Daniel Selene nunca creyó que Adriana Salvatore pudiera significar algo para él. Se conocían desde hace poco tiempo, pero en aquel entonces, él todavía no era el cascarón vacío en el que se había convertido. Cuando ella apareció en su vida, Daniel ya era alguien distante, endurecido por los años de entrenamiento y la ausencia de emociones. Su corazón, que alguna vez había pertenecido solo a su hermana, ahora era una fortaleza infranqueable. Y sin embargo, Adriana logró encontrar una grieta en sus muros.
No tenía sentido. No entendía por qué ella insistía en hablarle, en provocarlo, en desafiarlo de la forma en que lo hacía. No entendía por qué su mirada parecía verlo como nadie más lo hacía. No con lástima, no con miedo, sino con una determinación tan irritante como intrigante.
Desde el inicio, se dejó llevar por su presencia, por esa luz inquebrantable que ella irradiaba. Le respondió con monosílabos, la ignoró cuando pudo y la enfrentó cuando ella lo forzó a hablar. Pero Adriana a diferencia de todos los demás,no le importaba que él fuera el heredero, no le importaba que su presencia intimidara a cualquiera que se atreviera a cruzar su camino. Ella solo… se quedó.
Y fue entonces cuando todo empezó a cambiar.
Era sutil, imperceptible al principio. Un comentario burlón de Adriana que le arrancaba un ligero alzamiento de ceja. Una tarde en la que, sin darse cuenta, sus pasos lo llevaron al mismo lugar donde ella estaba. Un segundo de distracción en el que, por primera vez en años, dejó de pensar en su entrenamiento, en su deber, en su vacío.

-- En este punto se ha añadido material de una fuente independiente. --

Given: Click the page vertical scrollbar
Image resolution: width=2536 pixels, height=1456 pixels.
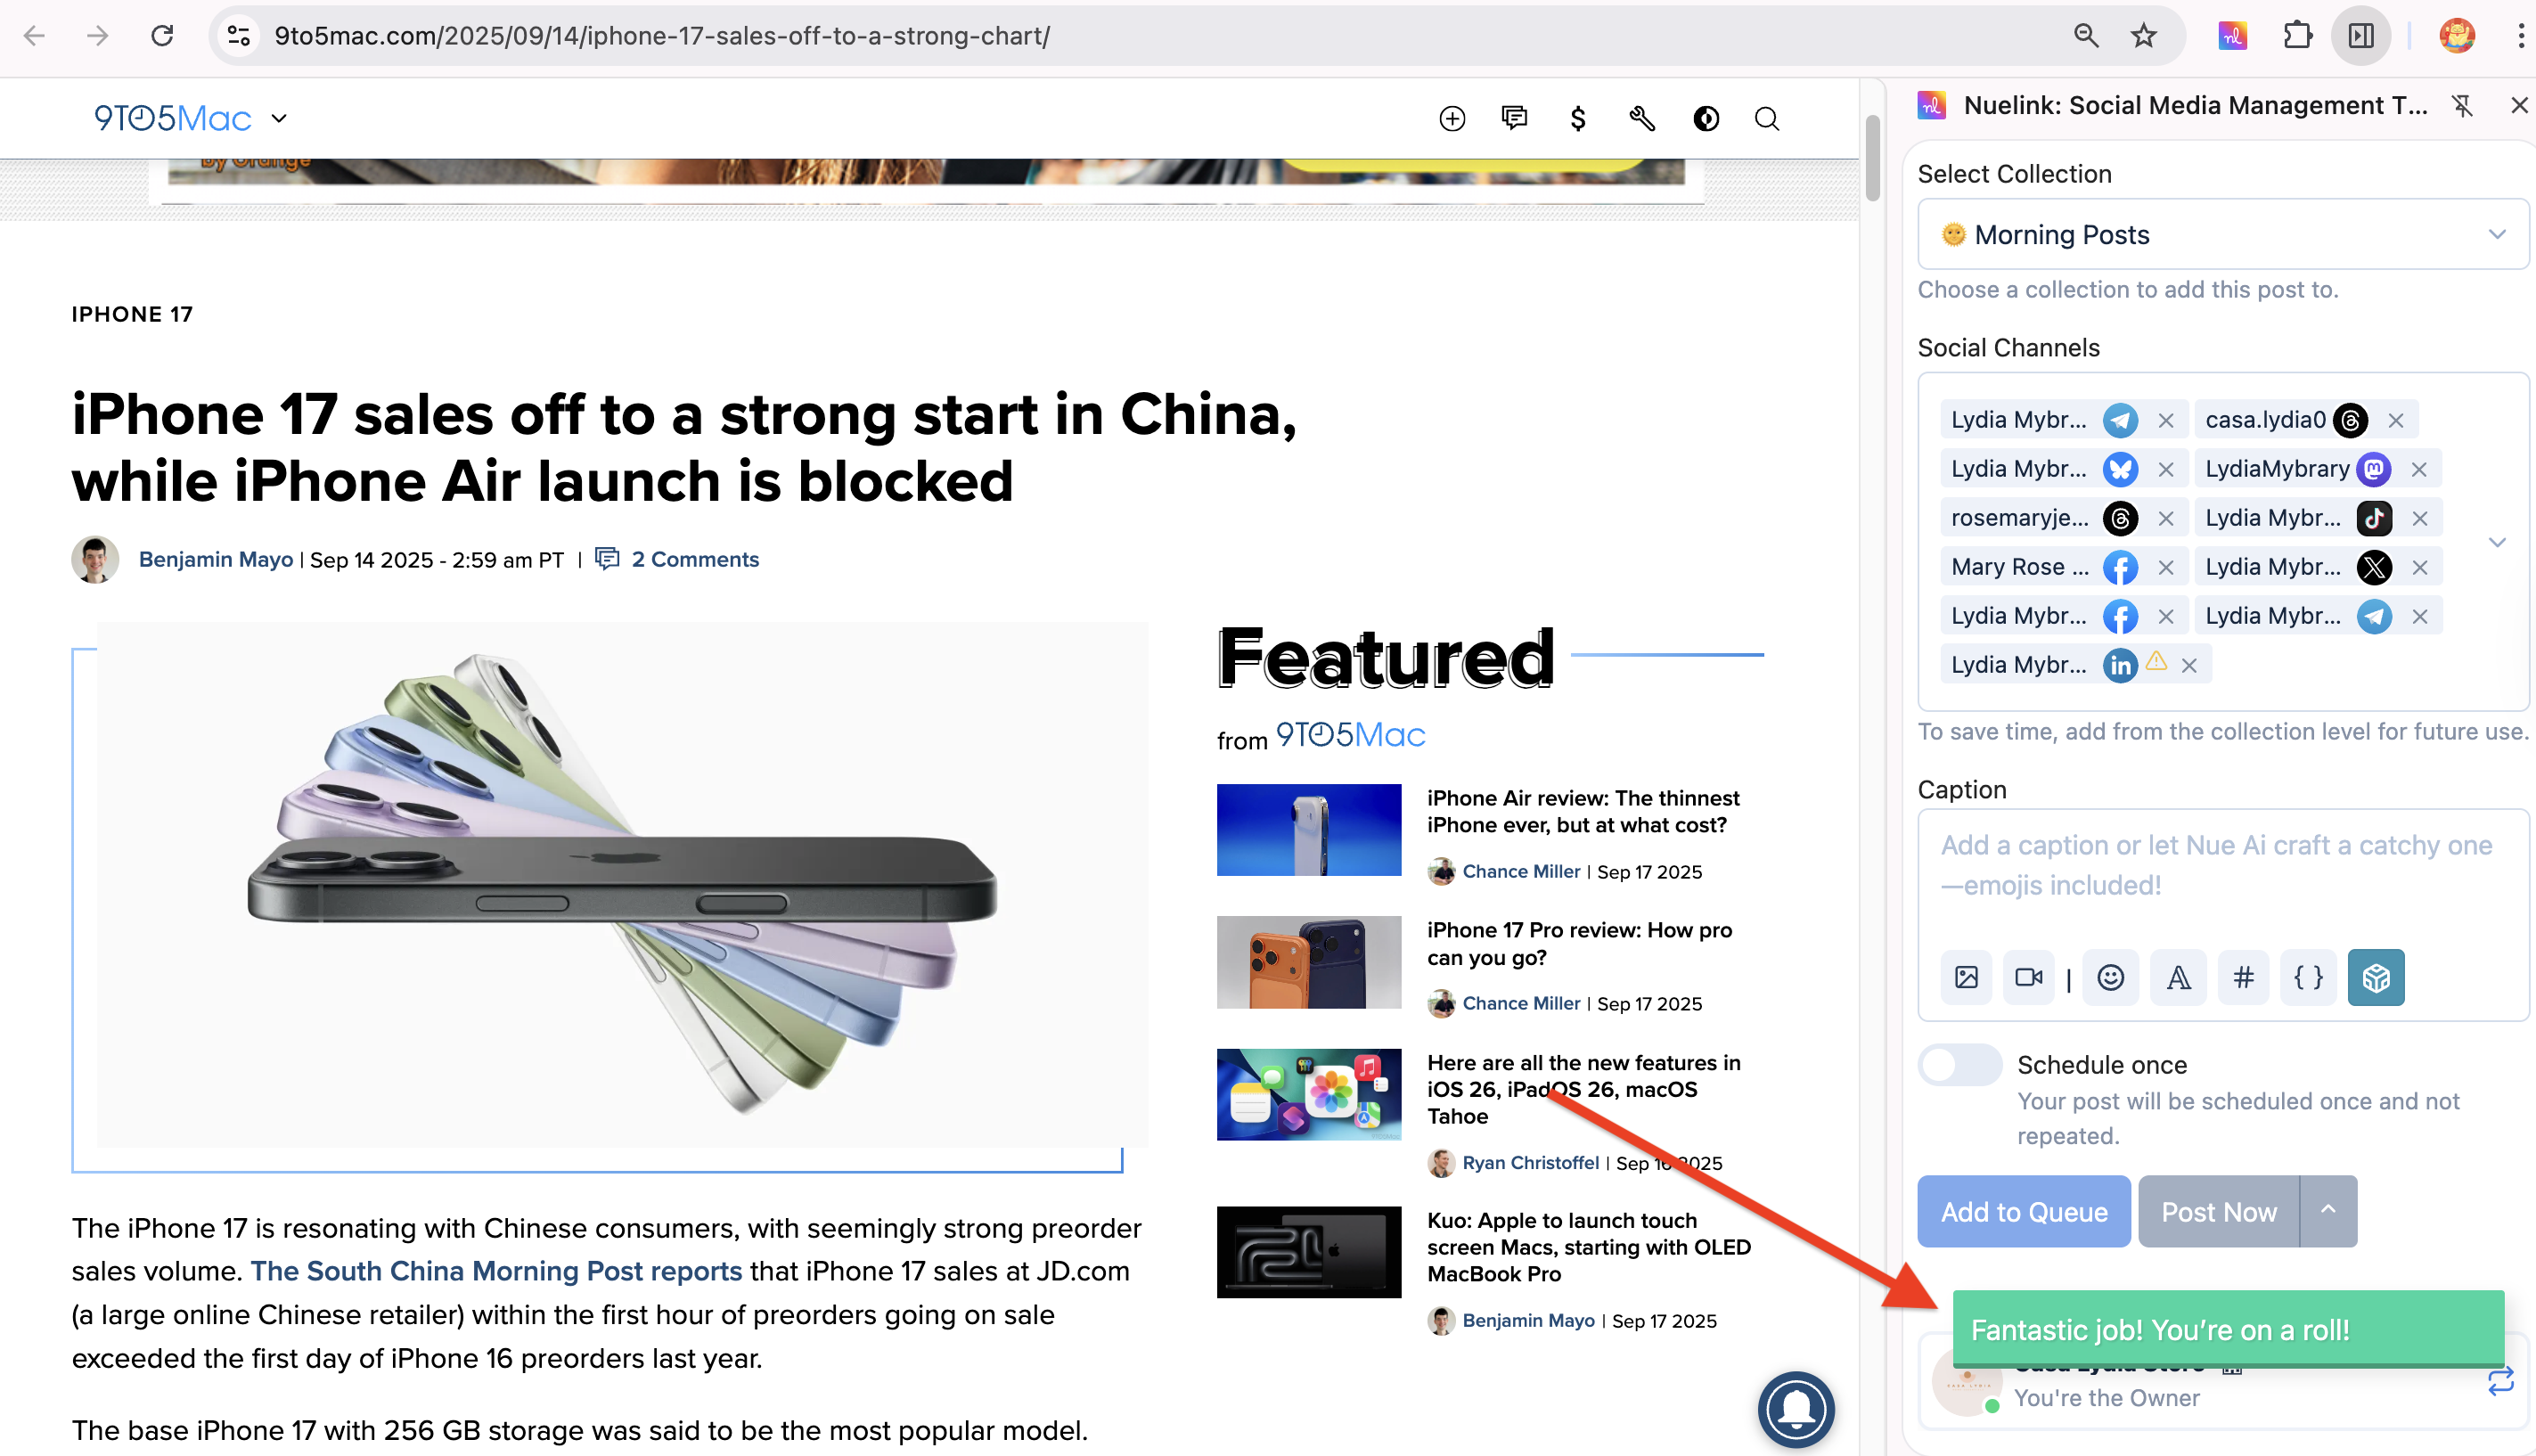Looking at the screenshot, I should pyautogui.click(x=1871, y=160).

Pero Adriana no solo logró entrar en su mundo. Lo sacudió por completo.
De alguna manera, con una facilidad exasperante, Adriana lograba desarmarlo por completo. No importaba cuán preparado estuviera, ella siempre encontraba la forma de hacerlo titubear. Con una sonrisa traviesa o una frase descarada, Adriana conseguía que Daniel tartamudeara, que el calor le subiera al rostro y que su mente se nublara de la peor manera posible. Era una batalla constante entre su autocontrol y la audacia de ella, una batalla que siempre terminaba perdiendo.

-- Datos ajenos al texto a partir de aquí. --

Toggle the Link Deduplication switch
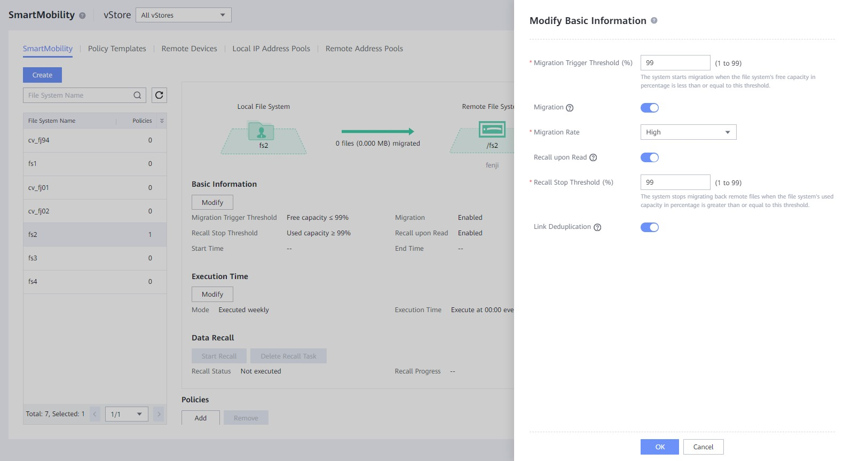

Era la primera persona, en tanto tiempo, que lograba quebrar su compostura sin esfuerzo alguno. Y eso lo aterraba.
Porque con ella, sin darse cuenta, comenzó a abrirse. Pero no entendía por qué. No era algo que pudiera controlar, no era algo que pudiera evitar. Solo sucedía. Dejó escapar comentarios que jamás había pensado decir. Sus silencios dejaron de ser escudos y se convirtieron en espacios donde ella encontraba la manera de colarse. Y poco a poco, Daniel empezó a cuestionarse todo. Su entrenamiento, su vida, su propósito… incluso su propio dolor.

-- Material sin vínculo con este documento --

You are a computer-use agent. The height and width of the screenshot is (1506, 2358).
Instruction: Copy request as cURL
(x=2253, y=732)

Ella era la primera persona en años que lo veía por quien realmente era. Para todos, Daniel no era más que "el hermano de la que escapó". No importaba cuánto entrenara, cuánto se esforzara, cuánto demostrara su valía, su nombre siempre iba acompañado de un susurro, de una mirada de duda, de una sombra que no le pertenecía. Pero Adriana nunca lo miró así. Para ella, él no era un soldado, no era solo un nombre ligado a un linaje, era simplemente Daniel. Y eso lo desconcertaba tanto como lo atraía. Pero Daniel no sabía qué era. No quería llamarlo de ninguna forma, porque hacerlo sería aceptar que significaba algo. Y él no estaba listo para eso. Solo sabía una cosa con absoluta certeza: la quería solo para él. Y cuando lo entendió, ya era demasiado tarde para retroceder.